Friday, June 17, 2022 | 3:00 PM EDT
Zoom Interview | Albert Keidel
In China’s Economic Challenge: Unconventional Success, Albert Keidel examines the economic approaches responsible for China’s 40 years of rapid growth, suggesting how such strategies might be applied elsewhere. He discusses the government’s leadership role, success in poverty reduction, and international finance and trade experience. The book reviews why China’s success challenges the United States and the field of development economics. He describes how generous rural price and land-tenure reform in the 1980s caused a rural income boom that threatened urban subsidized livelihoods and underpinned consequent violence. China may face similar challenges moving forward, during the planned merger of the rural and urban work forces.
In an interview conducted on June 17, 2022, Albert Keidel analyzes the institutions and policies responsible for China’s successful development and possible future trajectory, examines the U.S.-China trade war, and considers the country’s economic prospects in light of COVID-19.
Albert Keidel
Albert Keidel is a political economist specializing in East Asia. His recent book, China’s Economic Challenge: Unconventional Success, applies lessons from China’s 40 years of development success to an understanding of successful development more generally.

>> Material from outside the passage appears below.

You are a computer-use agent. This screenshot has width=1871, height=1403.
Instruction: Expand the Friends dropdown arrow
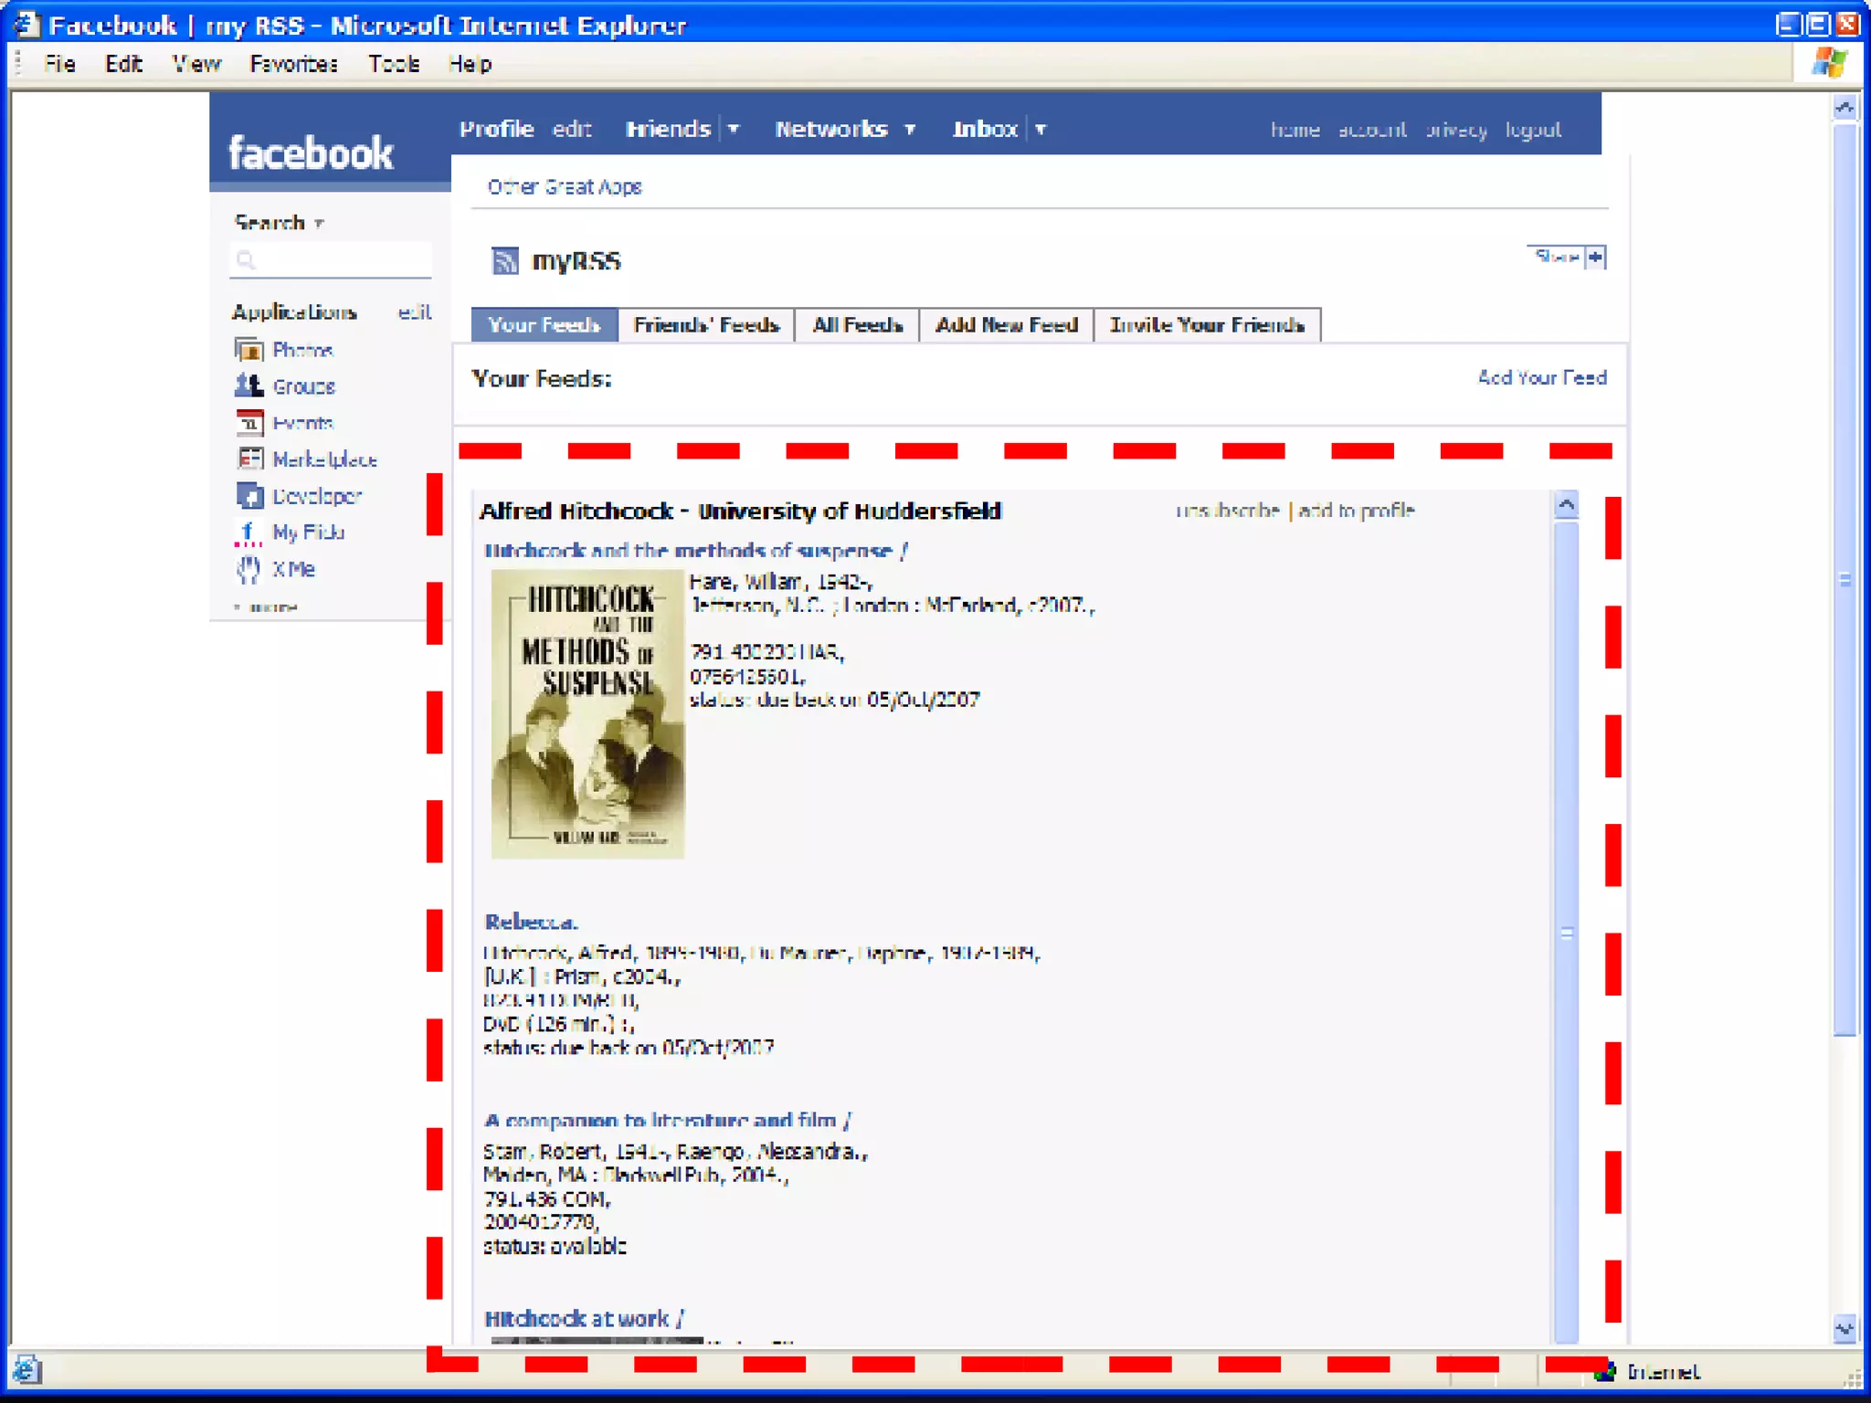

Dr. Keidel is an adjunct professor at George Washington University and a non-resident senior fellow at the Atlantic Council. He previously was a senior associate at the Carnegie Endowment for International Peace, after working in the U.S. Treasury Department as acting director and deputy director of the Office of East Asian Nations, and before that as Treasury’s China desk officer. Before joining Treasury in 2001, he covered China’s economic trends, system reforms, poverty, and country risk from the World Bank office in Beijing (1997-2000).
Dr. Keidel received his B.A. from Princeton and his Ph.D. from Harvard, followed by a post-doctoral fellowship year at Tokyo National University. He speaks Japanese and Chinese.